Location: Poster area

Background
Approximately 30% of patients (pts) with advanced-stage classical Hodgkin Lymphoma (cHL) have refractory disease or relapse after frontline treatment with doxorubicin, bleomycin, vinblastine, and dacarbazine (ABVD). Brentuximab vedotin is a CD30 directed antibody-drug conjugate approved for cHL after failure of autologous stem cell transplantation (ASCT) or ≥2 prior chemotherapy regimens and as consolidation post ASCT for increased risk cHL.

Aims
To compare effects of frontline brentuximab vedotin plus doxorubicin, vinblastine, and dacarbazine (A+AVD) vs frontline ABVD in pts with advanced cHL.

Methods
In this phase 3, unblinded, open-label, multicenter study, 1334 pts with Stage III (36%) or IV (64%) cHL were randomized 1:1 to receive intravenous A+AVD or ABVD on Days 1 and 15 for up to six 28-day cycles. Pts with a PET scan Deauville score of 5 after Cycle 2 could switch to alternative therapy at the treating physician’s discretion.
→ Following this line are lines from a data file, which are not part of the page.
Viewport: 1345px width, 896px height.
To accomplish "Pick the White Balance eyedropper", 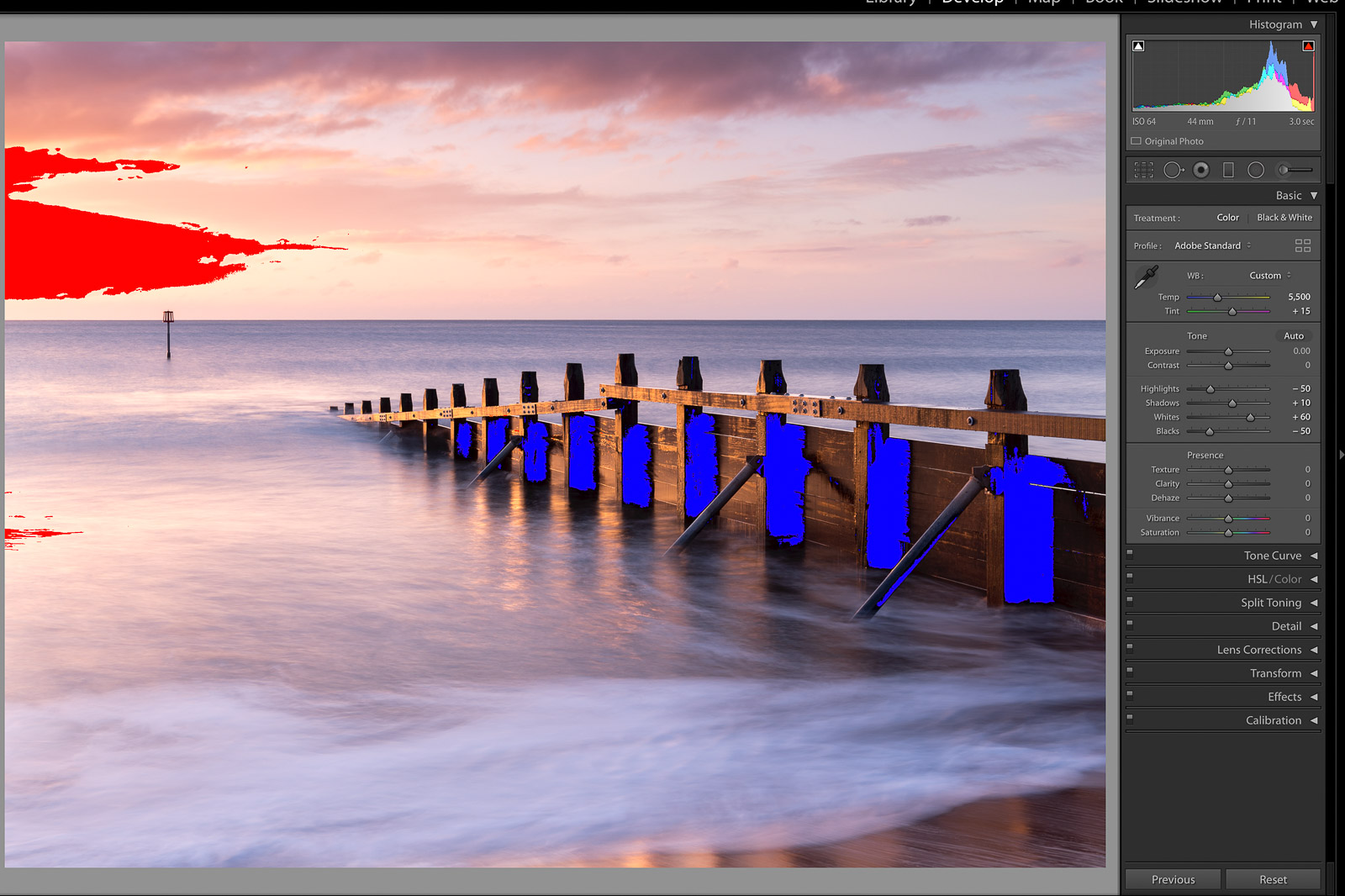I will [x=1147, y=277].
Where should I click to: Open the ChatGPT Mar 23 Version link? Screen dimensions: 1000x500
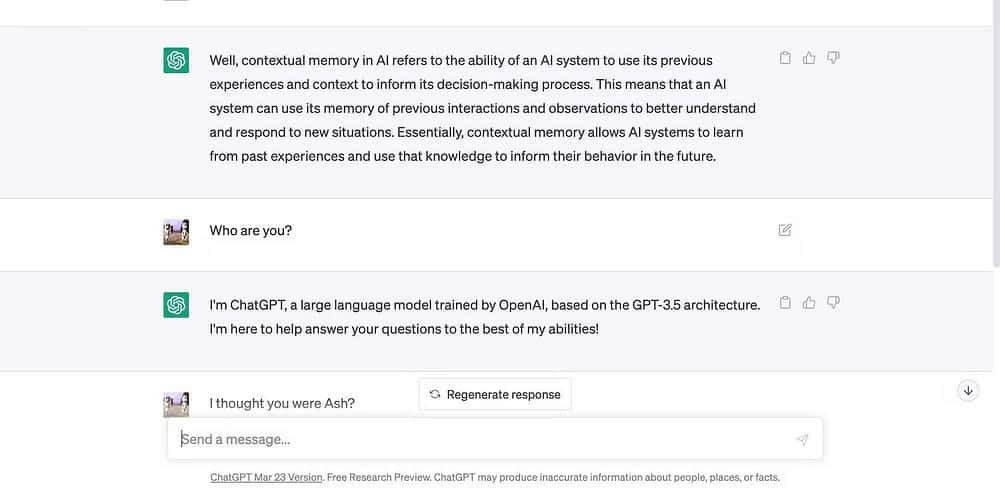(x=266, y=477)
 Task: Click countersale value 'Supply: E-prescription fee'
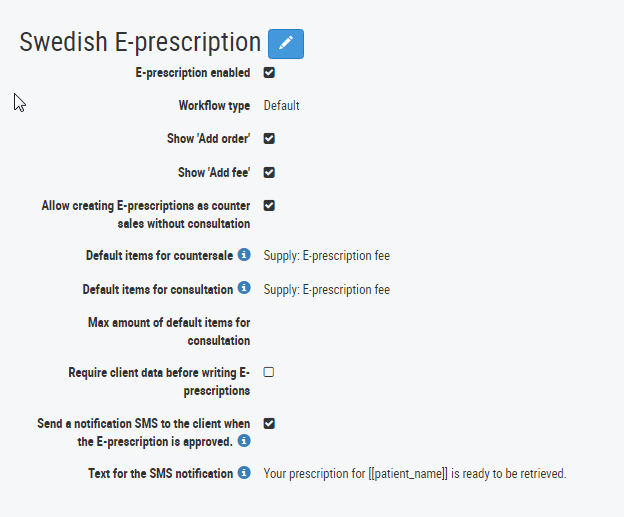tap(327, 256)
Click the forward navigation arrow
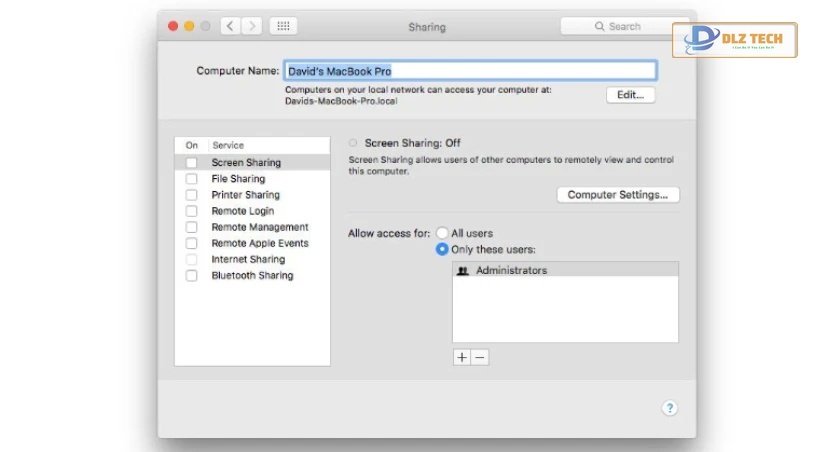This screenshot has width=840, height=452. point(252,26)
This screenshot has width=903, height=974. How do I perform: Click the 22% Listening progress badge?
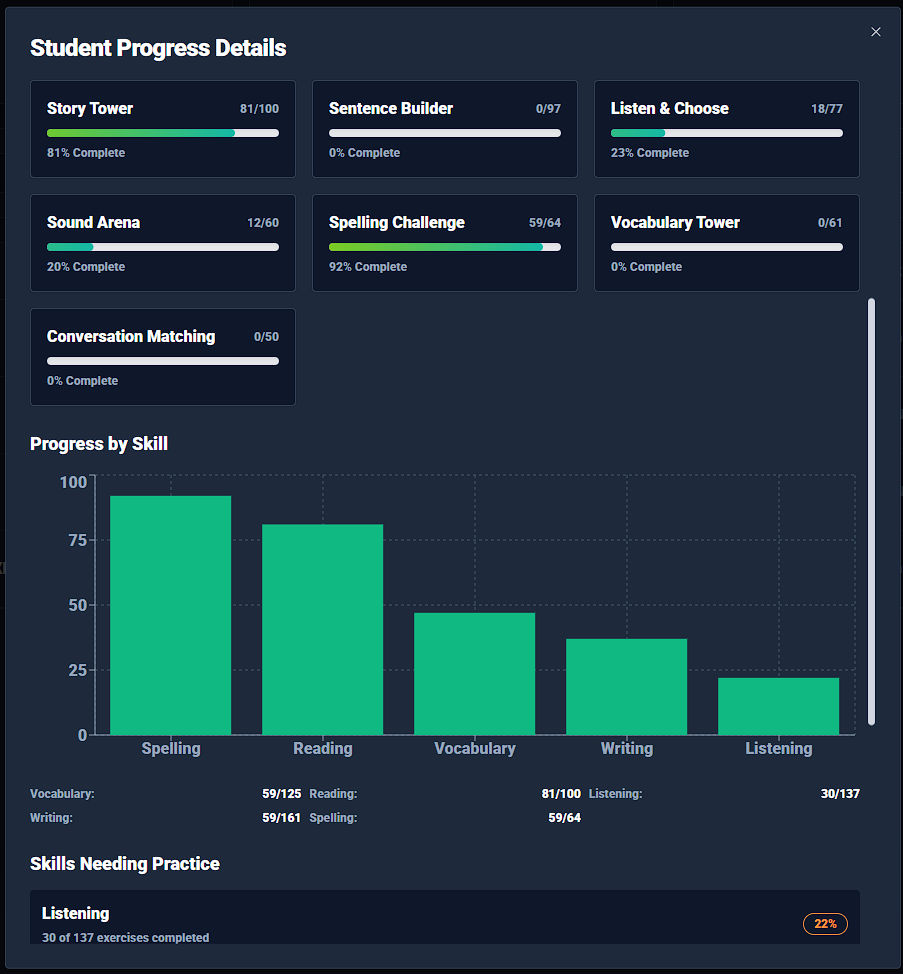[x=825, y=923]
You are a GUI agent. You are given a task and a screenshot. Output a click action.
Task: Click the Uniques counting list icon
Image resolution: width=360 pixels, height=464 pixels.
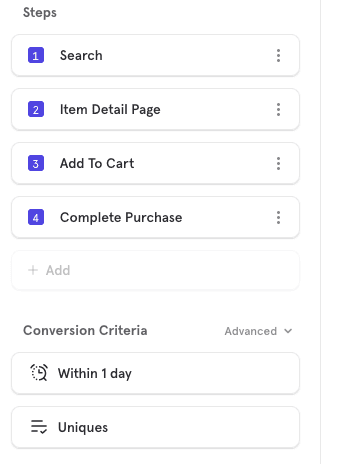point(39,427)
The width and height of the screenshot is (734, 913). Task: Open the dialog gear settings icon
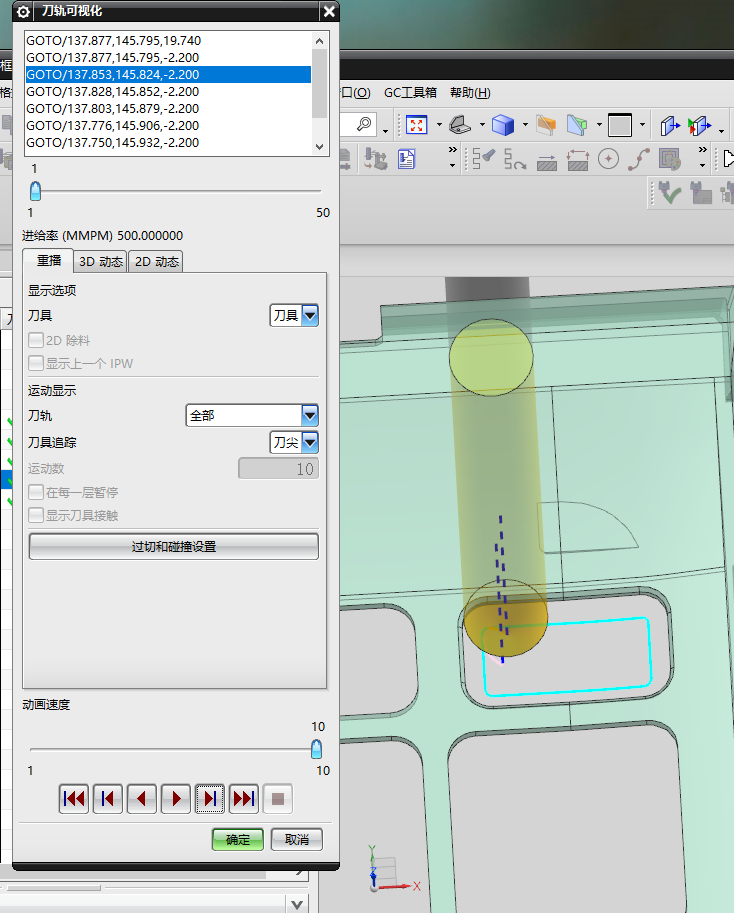[23, 12]
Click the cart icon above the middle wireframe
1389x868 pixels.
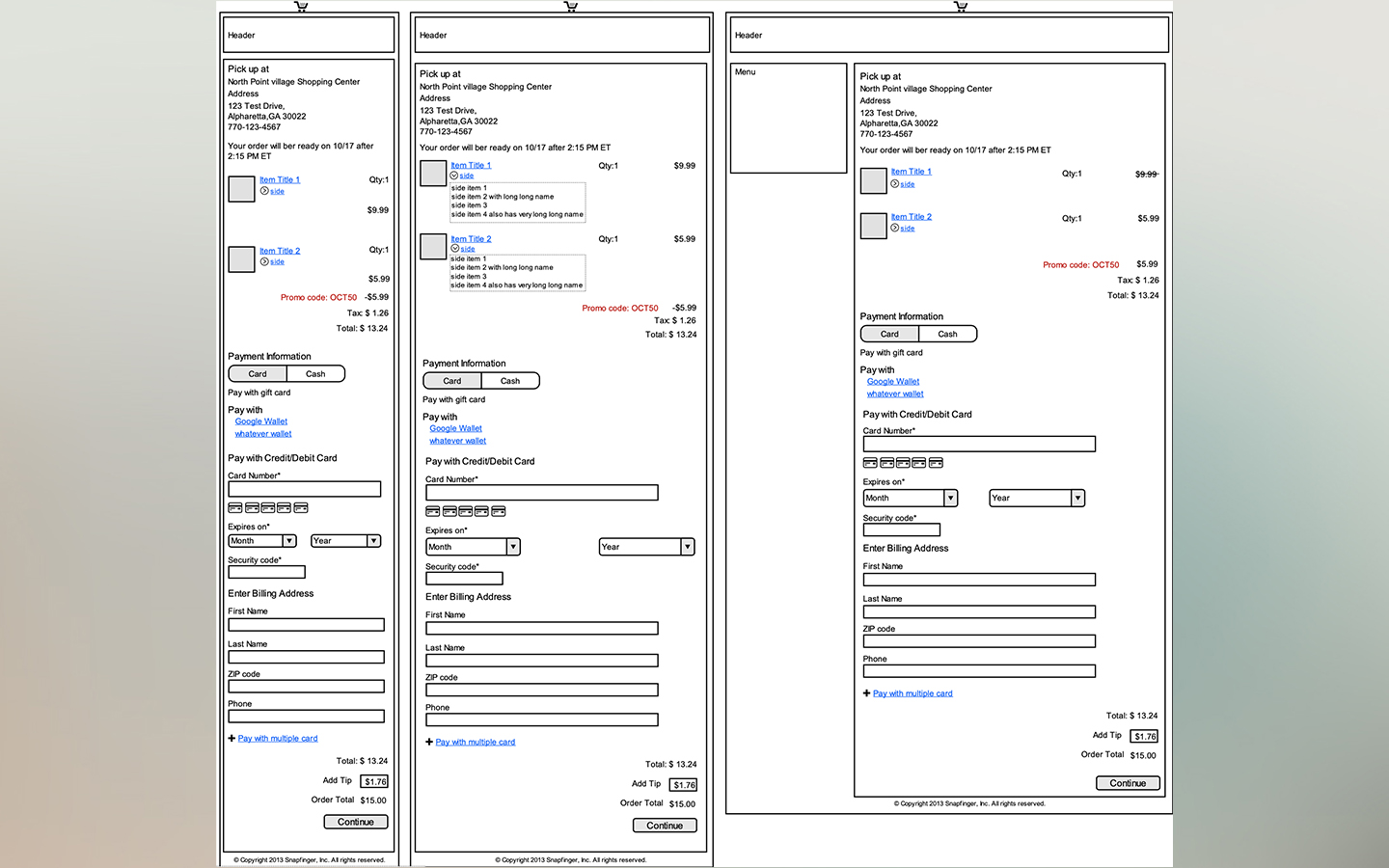(571, 6)
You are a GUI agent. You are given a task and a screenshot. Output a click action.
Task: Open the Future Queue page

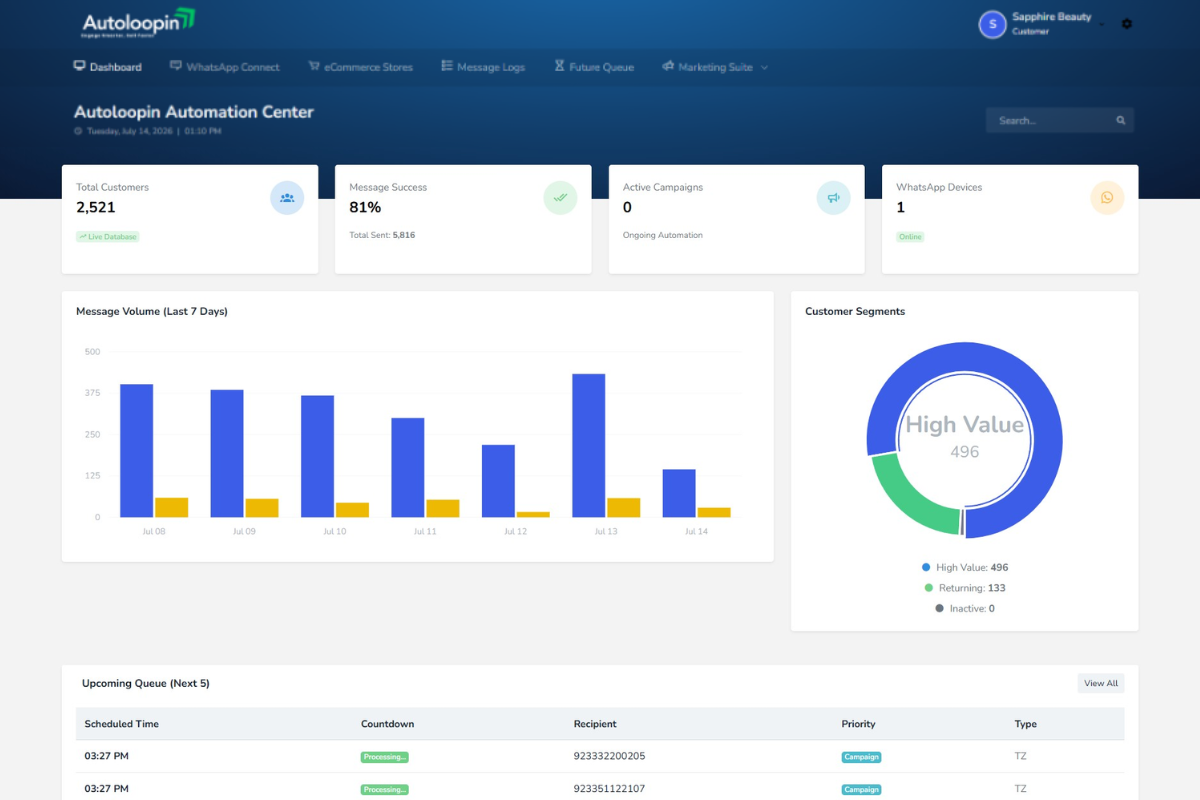coord(594,67)
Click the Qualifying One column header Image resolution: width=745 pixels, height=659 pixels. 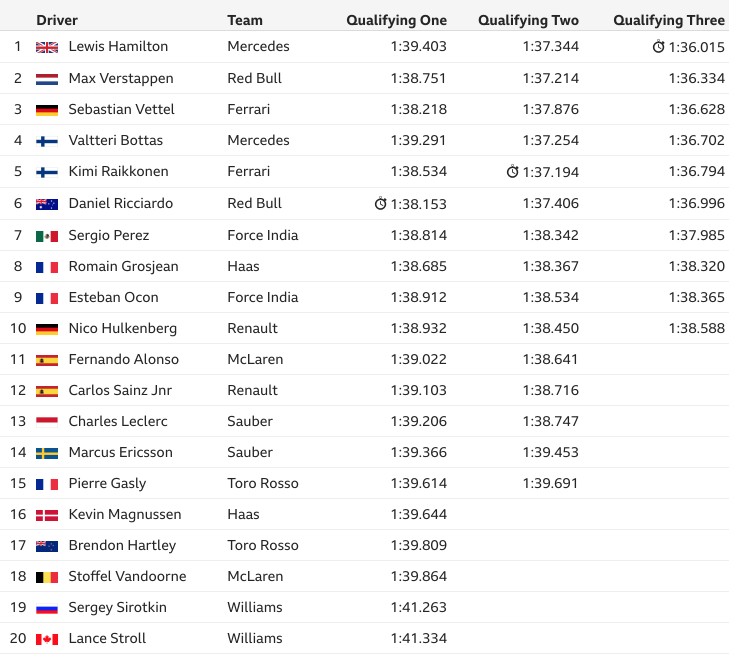(397, 20)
Towards end of enrolment, newly randomized pts receiving A+AVD were recommended G-CSF primary prophylaxis due to high incidence of febrile neutropenia (FN) vs ABVD. Primary endpoint was modified progression-free survival (mPFS; defined as time to progression, death, or evidence of incomplete response followed by subsequent anticancer therapy) per independent review facility (IRF) assessment. Overall survival (OS) was key secondary endpoint.

Results
Primary endpoint, mPFS per IRF, was met (hazard ratio [HR] 0.77 [95% CI 0.60–0.98]; p=0.04), with 117 and 146 events in A+AVD and ABVD arms, respectively (Fig), and was consistent with mPFS per investigator (INV) (HR 0.72 [95% CI 0.57–0.91]; p=0.006). Causes of mPFS events per IRF were progression (90 vs 102), death (18 vs 22), or receipt of additional anticancer therapy for incomplete response (9 vs 22) after A+AVD or ABVD, respectively. The 2-year mPFS per IRF was 82.1% (95% CI 78.8–85.0) with A+AVD vs 77.2% (95% CI 73.7–80.4) with ABVD, and per INV was 81.0% [95% CI 77.6–83.9) with A+AVD vs 74.4% [95% CI 70.7–77.7] with ABVD. There were 28 and 39 deaths in A+AVD and ABVD arms, respectively (interim OS HR 0.73 [95% CI 0.45–1.18]; p=0.20). Safety profiles were consistent with known toxicities of the single agents. Neutropenia was reported in 58% and 45% and FN in 19% and 8% of A+AVD and ABVD pts, respectively. Discontinuations due to neutropenia or FN were ≤1% in both arms. Grade ≥3 infections were more common with A+AVD (18%) than ABVD (10%). In A+AVD pts, G-CSF primary prophylaxis (n=83) reduced FN from 21% to 11% and Grade ≥3 infections and infestations from 18% to 11%. Peripheral neuropathy (PN) occurred in 67% of A+AVD pts and 43% of ABVD pts (Grade ≥3: 11% A+AVD [1 pt with Grade 4] vs 2% ABVD); 67% of pts experiencing PN in the A+AVD arm had resolution or improvement of PN at last follow-up. Pulmonary toxicity was more frequent and severe with ABVD (Grade ≥3: 3% ABVD vs <1% A+AVD). Of on-study deaths, 7/9 in the A+AVD arm were associated with neutropenia; these deaths occurred in pts who had not received G-CSF primary prophylaxis. Of 13 on-study deaths in the ABVD arm, 11 were due to, or associated with, pulmonary toxicity.

Conclusion
Compared with ABVD, frontline A+AVD improved outcomes for pts with advanced cHL, including a 23% risk reduction in progression, death, or need for additional anticancer therapy. This supports the possible use of A+AVD as a new frontline option for pts with advanced-stage cHL.